Friday, July 19, 2024

How to Understand Your Customers’ Must-Solve Problem

Organizations typically understand the problems their products solve. It’s always clear to them. But rarely can they differentiate what problems their customers see as nice to solve vs. should solve vs. must solve for their business. In the B2B world, customers typically spend money on must-haves.

To know a customer’s must-solve problem, you need to speak with as many current and prospective customers as you can. There is an art to interviewing customers. Many companies ask pointed yes or no questions such as would their life be better if they could do X faster? Companies design these questions to get the response they want, which typically confirms their assumptions and makes their current strategy look smart. This reveals almost nothing about what the customer actually thinks or wants. I sought to understand the entire context of their world. I created a system to discover the must-solve problem, where I would interview them about the following five items: status quo, problem, ideal solution, benefit, and impact. 

The status quo represents the current situation, how they conduct business now. This matters because you don’t often lose business to a direct competitor; you lose it to the status quo. 

Here are some examples of status quo questions:

  • Describe your current process for X. What works? What doesn’t? 
  • (For new customers) What were your operations for X before you hired us? 
  • How does your team stay on top of X or don’t get overwhelmed by Y? 
  • What are a few of the tools you currently use? What do you like about them? What do you not like?

Sample problem questions include the following:

  • What problems do you face when trying to do X today? Tell me more. 
  • How long has this been a problem? 
  • What solutions have you tried to implement? Did they work? 
  • What obstacles have you encountered to solving this problem? 

If you believe you can solve their problem, dig further into their pain and ask about their ideal solution. This will provide you with a better under- standing of what’s most important to them. 

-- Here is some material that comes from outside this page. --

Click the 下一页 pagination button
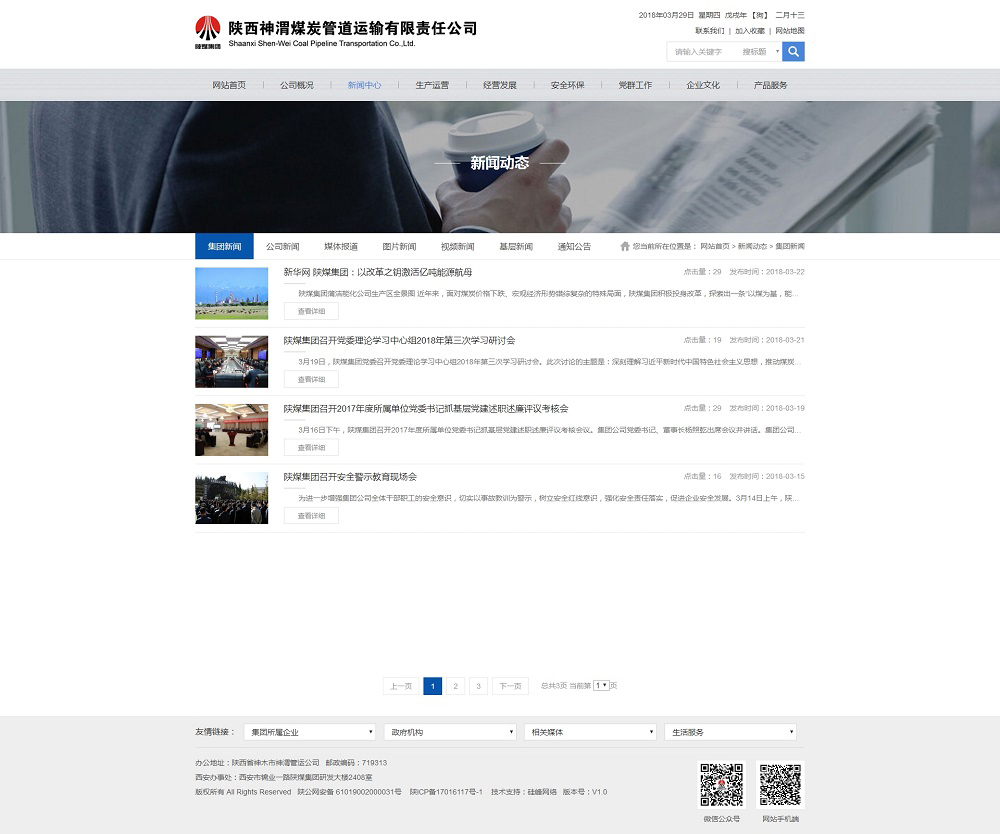Viewport: 1000px width, 834px height. 510,686
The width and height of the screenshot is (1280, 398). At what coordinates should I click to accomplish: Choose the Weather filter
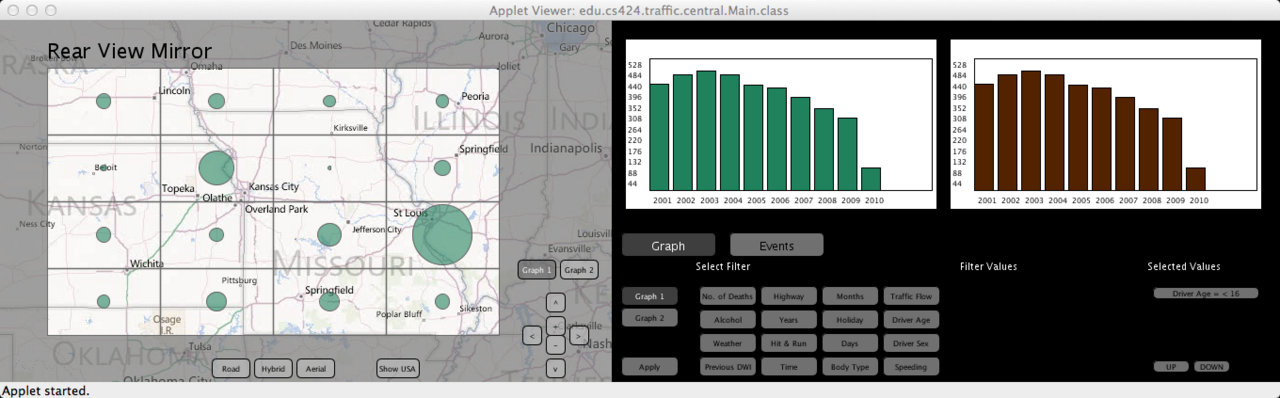tap(728, 343)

Here are some sample ideal solution questions:

·       How important is it to you or your organization to solve this challenge?

·       What would be an ideal solution to this problem? Why is that the best solution?

·       In a perfect world, how quickly would you solve this issue?

After that, you can ask what benefits they will receive from having the problems solved. Will they save time? Money? What’s the opportunity cost? Take all the relevant information gathered about their status quo, the problems they have, and what their ideal solution looks like, and use that to tailor questions about the benefits of having their problems solved.

Here are some sample benefit questions:

  • What impacts does problem X have on your business? 
  • What happens if you do nothing to solve it? 
  • What would it mean for you, your team, and your business to solve this problem? 

Finally, the rubber hits the road when you ask about the impact. Never assume that the benefits expressed by target customers equates to impact. An impact can be a business impact or a personal impact. Saving time is a benefit but the impact means more productivity, more time to strategize and come up with unique ways to grow the business. Or both. You need to find out if the impact is meaningful. This, ultimately, is how you identify a must-solve problem. 

Sample questions about impact include the following:

  • What would you do, or do more of, if you had more time in your day? 
  • How important is it to you, your team, and your organization to be able to do more?

Pay close attention to the specific language that customers use. Consider keeping a master document populated with the phrases that prospects and customers employ to describe their situation and problems. Then in your content and ads, reflect that language. One of the major advertising fallacies is that a unique or unusual way to describe products stands out and wins more customers. The truth is that in the B2B world, buyers don’t care how clever the marketing department is. They want to work with someone who understands them and empathizes with them. Speaking their language proves that you do that.

STEVEN MARK KAHAN has successfully helped grow seven startup companies from early stage to going public or being sold, resulting in $5 billion in shareholder value. Steven is the author of Amazon best seller, Be a Startup Superstar. Steven’s newest book is High-Velocity Digital Marketing.